Document extract:
========

The local agent of papaverine hydrochloride—the only registered supplier of this heart medication in Sri Lanka—has placed a bid to supply 1,800 injections of the drug to the State Pharmaceutical Corporation (SPC) at Rs. 49,000 per ampule, authoritative sources said. This is the fourth time since last year Yaden International (Pvt) Ltd has placed the bid after a Health Ministry technical evaluation committee (TEC) turned down three previous offers on the basis of the exorbitant prices quoted, the sources said.

The rejected bids are for papaverine hydrochloride 60mg in 2ml capsules. The first offer was for Rs. 73,000 per ampule. The TEC rejected it and recommended for Yaden to re-tender. It did so in May last year, offering to supply 1,800 ampules at Rs. 48,199 each. This, too, was turned down by the TEC.

A third offer was made in December 2024 for 2,900 ampules at Rs. 50,050 each—again rejected.

The fourth bid was placed with SPC in February at nearly Rs. 50,000 per ampule. That is yet to be evaluated, and the government-funded health sector continues to function without the medication which patients now purchase for vastly cheaper—Rs. 300 to 350—from the private sector.

Doctors who carried out price checks said a box of ten ampules can be bought for as low as 75 Indian rupees in the neighbouring country. Yaden has been sourcing the medicine from the Indian company Mercury Laboratories Ltd.

========

Data extracts:
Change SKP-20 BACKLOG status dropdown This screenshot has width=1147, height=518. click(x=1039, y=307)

========

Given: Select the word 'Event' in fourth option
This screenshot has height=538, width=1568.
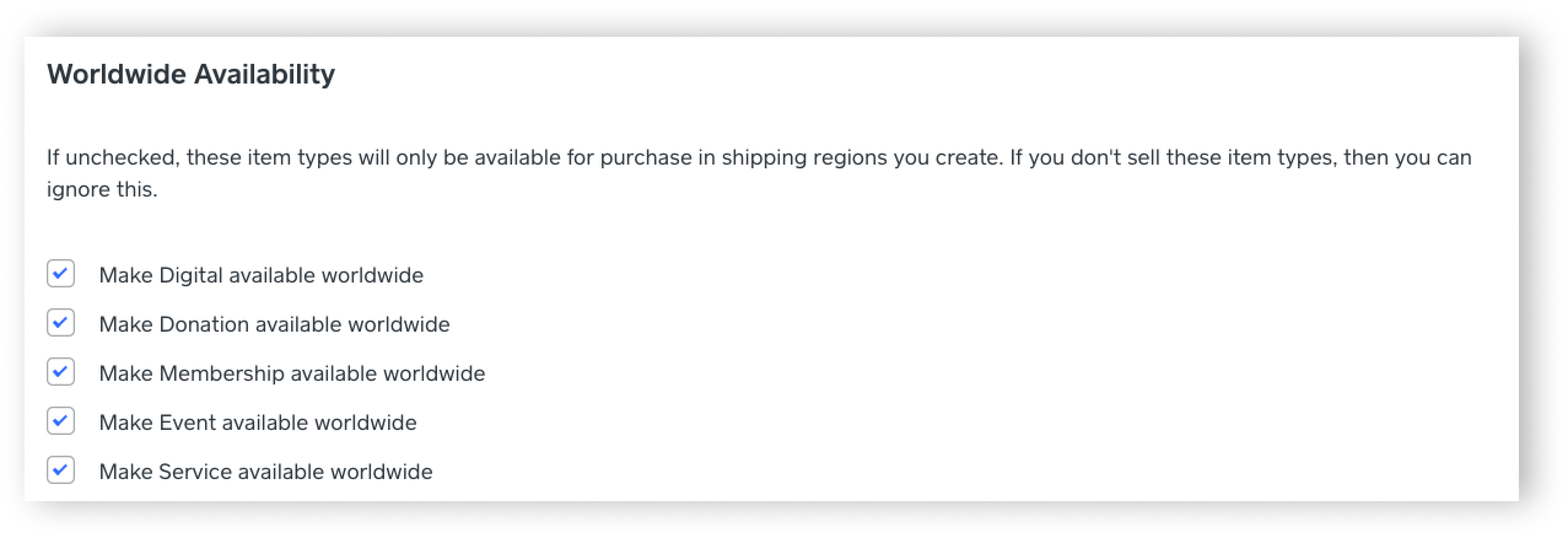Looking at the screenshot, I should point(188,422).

========

Set of tasks:
1. In the papaverine pricing report, which Indian company has Yaden been sourcing the medicine from?
2. Carry on the papaverine pricing report from the point where it stops.
The entries have nothing to do with the papaverine pricing report.

Answers to the exercise:
1. Mercury Laboratories Ltd.

2.
The Association of Cardiothoracic and Thoracic Surgeons of Sri Lanka has brought this matter to the attention of former Health Ministry Secretary Palitha Mahipala and current Secretary Anil Jasinghe, the source said. The Director General of Health Services has also been informed.

Papaverine hydrochloride recently came into the spotlight when the Health Ministry revealed it had been sold to the public health sector since 2018 at prices ranging from Rs. 34,000 to Rs. 76,500 per vial. The procurements continued uninterrupted until the excessive price was flagged last year by a cardiothoracic surgeon in the TEC.

In January this year, Health Minister Nalinda Jayatissa claimed that several politicians were linked to the local supplier. (This could not be independently verified.) He told the weekly Cabinet briefing that an investigation would be launched to find out how approval had been granted in the past to buy the drug at such prices. And he revealed that the government had spent Rs. 342.49 million to import it from 2019 to 2023.

Minister Jayatissa also said that the National Medicines Regulatory Authority’s pricing committee now reviews regional prices before renewing drug registrations. It also uses its own internal references.

Where there is a significant gap between the prices quoted by the importer and these benchmarks, the regulator will write directly to the manufacturer for the CIF (cost, insurance and freight) price of the respective products, an NMRA official previously told the Sunday Times. In the past, a letter from the local agent signed by the manufacturer sufficed.

However, the NMRA cannot implement its proposed pricing mechanism or set minimum prices owing to an ex-parte injunction given by the Court of Appeal in relation to a petition filed by the Sri Lanka Chamber of the Pharmaceutical Industry.